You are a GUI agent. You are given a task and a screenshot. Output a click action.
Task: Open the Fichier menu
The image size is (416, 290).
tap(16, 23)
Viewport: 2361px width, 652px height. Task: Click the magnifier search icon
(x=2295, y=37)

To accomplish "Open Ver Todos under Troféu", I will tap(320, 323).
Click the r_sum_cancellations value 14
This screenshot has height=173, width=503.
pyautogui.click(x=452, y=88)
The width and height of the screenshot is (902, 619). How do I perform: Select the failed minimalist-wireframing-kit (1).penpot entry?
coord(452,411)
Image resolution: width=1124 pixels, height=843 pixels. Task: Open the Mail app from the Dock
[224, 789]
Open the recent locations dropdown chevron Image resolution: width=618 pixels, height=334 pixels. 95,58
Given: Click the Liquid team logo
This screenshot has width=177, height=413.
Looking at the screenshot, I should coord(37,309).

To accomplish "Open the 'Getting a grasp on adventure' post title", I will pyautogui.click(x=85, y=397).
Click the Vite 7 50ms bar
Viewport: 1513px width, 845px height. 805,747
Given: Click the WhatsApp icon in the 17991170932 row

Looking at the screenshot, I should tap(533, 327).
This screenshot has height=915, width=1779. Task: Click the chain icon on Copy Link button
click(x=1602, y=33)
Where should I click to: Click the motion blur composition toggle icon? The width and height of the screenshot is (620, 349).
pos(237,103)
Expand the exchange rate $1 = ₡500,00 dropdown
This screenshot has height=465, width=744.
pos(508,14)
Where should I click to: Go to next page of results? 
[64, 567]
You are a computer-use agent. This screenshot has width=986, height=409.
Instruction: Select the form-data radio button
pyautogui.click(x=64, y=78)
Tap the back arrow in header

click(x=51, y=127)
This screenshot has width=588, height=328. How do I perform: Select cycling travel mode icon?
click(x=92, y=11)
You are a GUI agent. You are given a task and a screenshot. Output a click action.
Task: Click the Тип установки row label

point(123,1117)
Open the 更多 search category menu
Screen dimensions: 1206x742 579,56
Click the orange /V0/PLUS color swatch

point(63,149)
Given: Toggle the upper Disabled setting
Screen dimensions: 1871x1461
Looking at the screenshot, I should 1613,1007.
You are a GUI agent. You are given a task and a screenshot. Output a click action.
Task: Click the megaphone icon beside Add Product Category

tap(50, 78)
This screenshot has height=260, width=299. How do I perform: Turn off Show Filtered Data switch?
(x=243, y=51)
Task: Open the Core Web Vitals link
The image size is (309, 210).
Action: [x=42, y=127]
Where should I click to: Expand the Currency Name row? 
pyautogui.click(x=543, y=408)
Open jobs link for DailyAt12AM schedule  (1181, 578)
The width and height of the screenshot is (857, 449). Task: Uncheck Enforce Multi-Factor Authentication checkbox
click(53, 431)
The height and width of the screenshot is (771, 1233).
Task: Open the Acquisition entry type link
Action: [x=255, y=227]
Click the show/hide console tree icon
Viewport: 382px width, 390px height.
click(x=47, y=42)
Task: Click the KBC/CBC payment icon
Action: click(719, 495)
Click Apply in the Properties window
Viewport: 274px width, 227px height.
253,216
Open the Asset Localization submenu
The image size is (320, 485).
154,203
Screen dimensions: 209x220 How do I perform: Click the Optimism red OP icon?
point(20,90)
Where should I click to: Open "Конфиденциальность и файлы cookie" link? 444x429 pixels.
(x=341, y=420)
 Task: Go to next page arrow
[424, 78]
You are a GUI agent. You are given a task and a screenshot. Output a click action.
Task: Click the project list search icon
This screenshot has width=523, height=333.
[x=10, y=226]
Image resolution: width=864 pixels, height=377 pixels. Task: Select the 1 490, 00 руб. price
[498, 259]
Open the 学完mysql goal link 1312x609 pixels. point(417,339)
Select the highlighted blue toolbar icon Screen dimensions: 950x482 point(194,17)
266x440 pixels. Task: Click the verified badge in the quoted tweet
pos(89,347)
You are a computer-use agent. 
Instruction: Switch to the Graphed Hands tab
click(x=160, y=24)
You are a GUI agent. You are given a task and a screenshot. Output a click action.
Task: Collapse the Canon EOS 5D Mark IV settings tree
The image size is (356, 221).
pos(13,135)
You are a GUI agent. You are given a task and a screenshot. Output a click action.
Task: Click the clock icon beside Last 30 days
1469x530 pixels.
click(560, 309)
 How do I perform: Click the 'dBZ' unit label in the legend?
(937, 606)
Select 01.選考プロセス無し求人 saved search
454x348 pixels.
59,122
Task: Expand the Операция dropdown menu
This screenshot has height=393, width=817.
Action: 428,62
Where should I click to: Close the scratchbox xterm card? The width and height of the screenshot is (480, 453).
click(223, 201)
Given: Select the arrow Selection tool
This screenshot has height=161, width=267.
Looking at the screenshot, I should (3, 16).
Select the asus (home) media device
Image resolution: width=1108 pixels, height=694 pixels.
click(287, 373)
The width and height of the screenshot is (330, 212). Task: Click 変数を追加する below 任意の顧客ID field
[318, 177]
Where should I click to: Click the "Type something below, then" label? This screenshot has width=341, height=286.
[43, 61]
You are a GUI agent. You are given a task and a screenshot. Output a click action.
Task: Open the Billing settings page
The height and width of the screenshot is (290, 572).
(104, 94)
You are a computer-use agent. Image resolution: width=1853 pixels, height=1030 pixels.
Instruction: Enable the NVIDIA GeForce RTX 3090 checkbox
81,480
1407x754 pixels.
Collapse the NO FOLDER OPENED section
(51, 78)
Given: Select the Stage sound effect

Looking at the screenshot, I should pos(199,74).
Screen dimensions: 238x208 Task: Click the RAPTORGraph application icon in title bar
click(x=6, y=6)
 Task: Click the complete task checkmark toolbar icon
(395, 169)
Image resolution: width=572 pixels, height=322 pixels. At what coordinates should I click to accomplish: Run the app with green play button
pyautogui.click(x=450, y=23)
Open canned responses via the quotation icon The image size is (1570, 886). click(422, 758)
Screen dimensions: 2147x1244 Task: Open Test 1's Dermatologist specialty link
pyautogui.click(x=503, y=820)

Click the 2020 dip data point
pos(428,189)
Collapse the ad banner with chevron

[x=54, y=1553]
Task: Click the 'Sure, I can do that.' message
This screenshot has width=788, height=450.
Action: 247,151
________
Print all of the records above again, reproducing every line without changes.

**EXERCISE RESULT:**
You are a GUI agent. You are given a task and a screenshot. Output a click action.
Task: Open the Fichier menu
The image size is (416, 290).
tap(16, 23)
Viewport: 2361px width, 652px height. Task: Click the magnifier search icon
(x=2295, y=37)

To accomplish "Open Ver Todos under Troféu", I will tap(320, 323).
Click the r_sum_cancellations value 14
This screenshot has height=173, width=503.
pyautogui.click(x=452, y=88)
The width and height of the screenshot is (902, 619). How do I perform: Select the failed minimalist-wireframing-kit (1).penpot entry?
coord(452,411)
Image resolution: width=1124 pixels, height=843 pixels. Task: Open the Mail app from the Dock
[224, 789]
Open the recent locations dropdown chevron Image resolution: width=618 pixels, height=334 pixels. 95,58
Given: Click the Liquid team logo
This screenshot has width=177, height=413.
Looking at the screenshot, I should coord(37,309).

To accomplish "Open the 'Getting a grasp on adventure' post title", I will pyautogui.click(x=85, y=397).
Click the Vite 7 50ms bar
Viewport: 1513px width, 845px height. 805,747
Given: Click the WhatsApp icon in the 17991170932 row

Looking at the screenshot, I should tap(533, 327).
This screenshot has height=915, width=1779. Task: Click the chain icon on Copy Link button
click(x=1602, y=33)
Where should I click to: Click the motion blur composition toggle icon? The width and height of the screenshot is (620, 349).
pos(237,103)
Expand the exchange rate $1 = ₡500,00 dropdown
This screenshot has height=465, width=744.
pos(508,14)
Where should I click to: Go to next page of results? 
[64, 567]
You are a computer-use agent. This screenshot has width=986, height=409.
Instruction: Select the form-data radio button
pyautogui.click(x=64, y=78)
Tap the back arrow in header

click(x=51, y=127)
This screenshot has width=588, height=328. How do I perform: Select cycling travel mode icon?
click(x=92, y=11)
You are a GUI agent. You are given a task and a screenshot. Output a click action.
Task: Click the Тип установки row label

point(123,1117)
Open the 更多 search category menu
Screen dimensions: 1206x742 579,56
Click the orange /V0/PLUS color swatch

point(63,149)
Given: Toggle the upper Disabled setting
Screen dimensions: 1871x1461
Looking at the screenshot, I should 1613,1007.
You are a GUI agent. You are given a task and a screenshot. Output a click action.
Task: Click the megaphone icon beside Add Product Category

tap(50, 78)
This screenshot has height=260, width=299. How do I perform: Turn off Show Filtered Data switch?
(x=243, y=51)
Task: Open the Core Web Vitals link
The image size is (309, 210).
Action: [x=42, y=127]
Where should I click to: Expand the Currency Name row? 
pyautogui.click(x=543, y=408)
Open jobs link for DailyAt12AM schedule  (1181, 578)
The width and height of the screenshot is (857, 449). Task: Uncheck Enforce Multi-Factor Authentication checkbox
click(53, 431)
The height and width of the screenshot is (771, 1233).
Task: Open the Acquisition entry type link
Action: [x=255, y=227]
Click the show/hide console tree icon
Viewport: 382px width, 390px height.
click(x=47, y=42)
Task: Click the KBC/CBC payment icon
Action: click(719, 495)
Click Apply in the Properties window
Viewport: 274px width, 227px height.
253,216
Open the Asset Localization submenu
The image size is (320, 485).
154,203
Screen dimensions: 209x220 How do I perform: Click the Optimism red OP icon?
point(20,90)
Where should I click to: Open "Конфиденциальность и файлы cookie" link? 444x429 pixels.
(x=341, y=420)
 Task: Go to next page arrow
[424, 78]
You are a GUI agent. You are given a task and a screenshot. Output a click action.
Task: Click the project list search icon
This screenshot has width=523, height=333.
[x=10, y=226]
Image resolution: width=864 pixels, height=377 pixels. Task: Select the 1 490, 00 руб. price
[498, 259]
Open the 学完mysql goal link 1312x609 pixels. point(417,339)
Select the highlighted blue toolbar icon Screen dimensions: 950x482 point(194,17)
266x440 pixels. Task: Click the verified badge in the quoted tweet
pos(89,347)
You are a computer-use agent. 
Instruction: Switch to the Graphed Hands tab
click(x=160, y=24)
You are a GUI agent. You are given a task and a screenshot. Output a click action.
Task: Collapse the Canon EOS 5D Mark IV settings tree
The image size is (356, 221).
pos(13,135)
You are a GUI agent. You are given a task and a screenshot. Output a click action.
Task: Click the clock icon beside Last 30 days
1469x530 pixels.
click(560, 309)
 How do I perform: Click the 'dBZ' unit label in the legend?
(937, 606)
Select 01.選考プロセス無し求人 saved search
454x348 pixels.
59,122
Task: Expand the Операция dropdown menu
This screenshot has height=393, width=817.
Action: 428,62
Where should I click to: Close the scratchbox xterm card? The width and height of the screenshot is (480, 453).
click(223, 201)
Given: Select the arrow Selection tool
This screenshot has height=161, width=267.
Looking at the screenshot, I should (3, 16).
Select the asus (home) media device
Image resolution: width=1108 pixels, height=694 pixels.
click(287, 373)
The width and height of the screenshot is (330, 212). Task: Click 変数を追加する below 任意の顧客ID field
[318, 177]
Where should I click to: Click the "Type something below, then" label? This screenshot has width=341, height=286.
[43, 61]
You are a GUI agent. You are given a task and a screenshot. Output a click action.
Task: Open the Billing settings page
The height and width of the screenshot is (290, 572).
(104, 94)
You are a computer-use agent. Image resolution: width=1853 pixels, height=1030 pixels.
Instruction: Enable the NVIDIA GeForce RTX 3090 checkbox
81,480
1407x754 pixels.
Collapse the NO FOLDER OPENED section
(51, 78)
Given: Select the Stage sound effect

Looking at the screenshot, I should pos(199,74).
Screen dimensions: 238x208 Task: Click the RAPTORGraph application icon in title bar
click(x=6, y=6)
 Task: Click the complete task checkmark toolbar icon
(395, 169)
Image resolution: width=572 pixels, height=322 pixels. At what coordinates should I click to accomplish: Run the app with green play button
pyautogui.click(x=450, y=23)
Open canned responses via the quotation icon The image size is (1570, 886). click(422, 758)
Screen dimensions: 2147x1244 Task: Open Test 1's Dermatologist specialty link
pyautogui.click(x=503, y=820)

Click the 2020 dip data point
pos(428,189)
Collapse the ad banner with chevron

[x=54, y=1553]
Task: Click the 'Sure, I can do that.' message
This screenshot has width=788, height=450.
Action: 247,151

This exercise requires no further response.